**WHAT YOU NEED TO DO:** From the line with "Open the bar chart reports icon" to the line with "Screen dimensions: 622x440", retype each line exactly as it stands in the records below, but skip the pictures.

**RECORDS FOR THIS EXERCISE:**
■ ■ ■

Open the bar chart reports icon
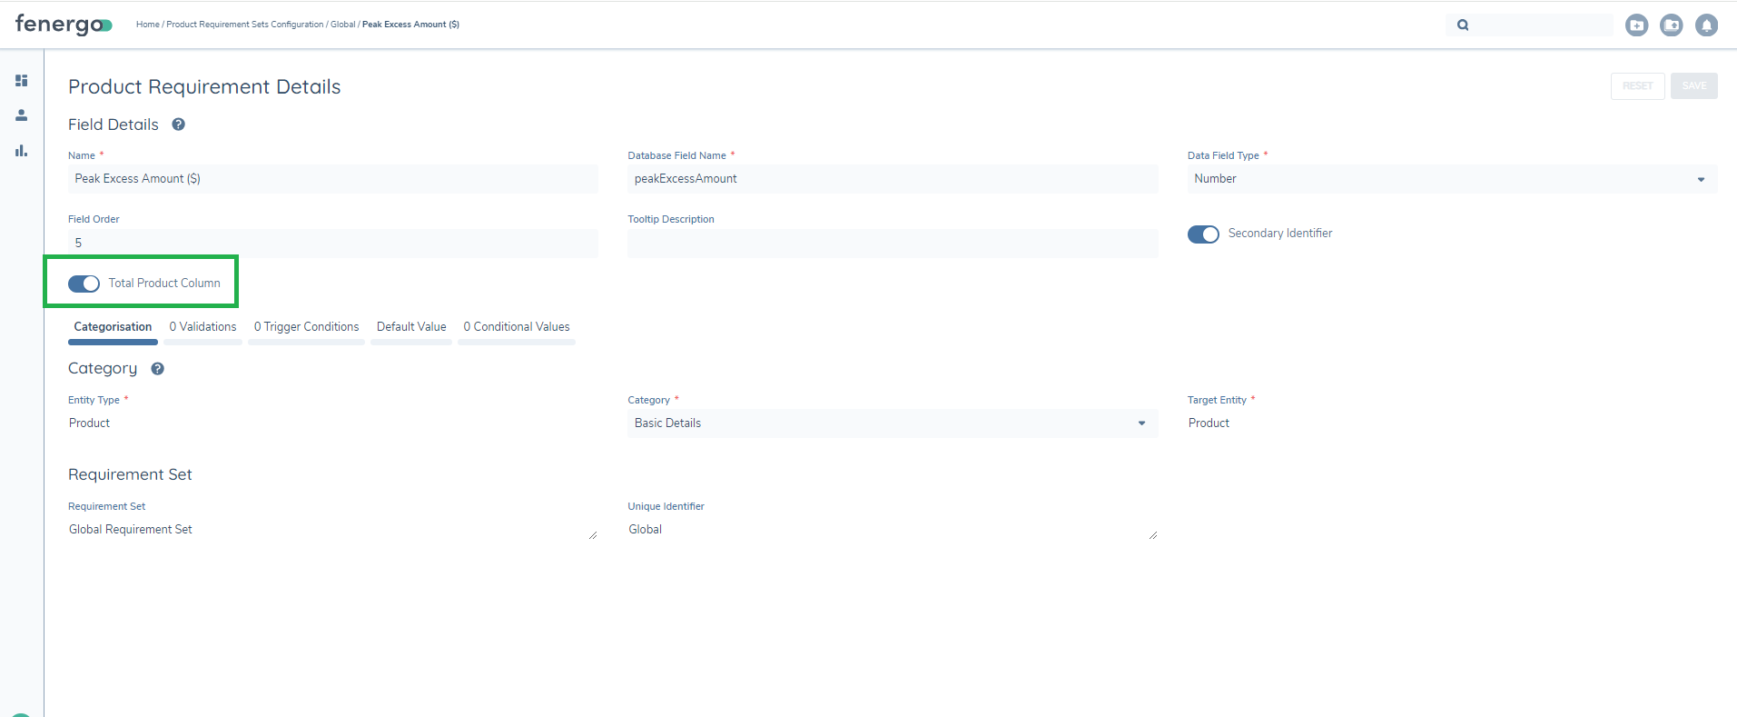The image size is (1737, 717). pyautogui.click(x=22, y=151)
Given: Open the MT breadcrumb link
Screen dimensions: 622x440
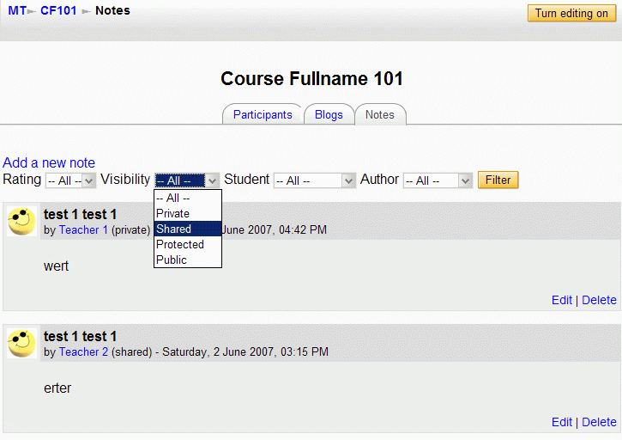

■ ■ ■

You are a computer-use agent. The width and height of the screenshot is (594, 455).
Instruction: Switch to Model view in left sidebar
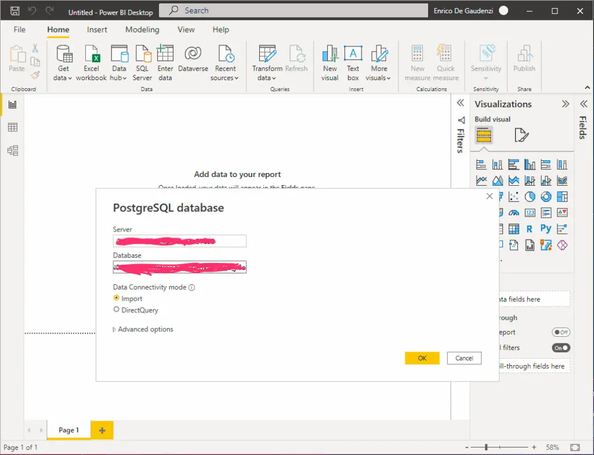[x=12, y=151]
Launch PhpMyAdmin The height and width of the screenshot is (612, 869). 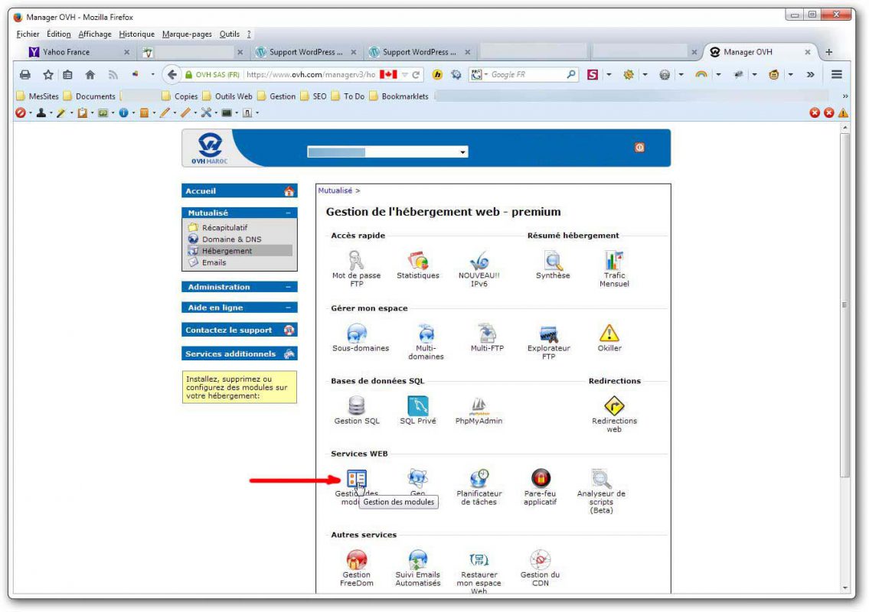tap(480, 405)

■ ■ ■

**RESULT FOR THIS EXERCISE:**
Open the bar chart reports icon
The image size is (1737, 717). pyautogui.click(x=22, y=151)
Given: Open the MT breadcrumb link
Screen dimensions: 622x440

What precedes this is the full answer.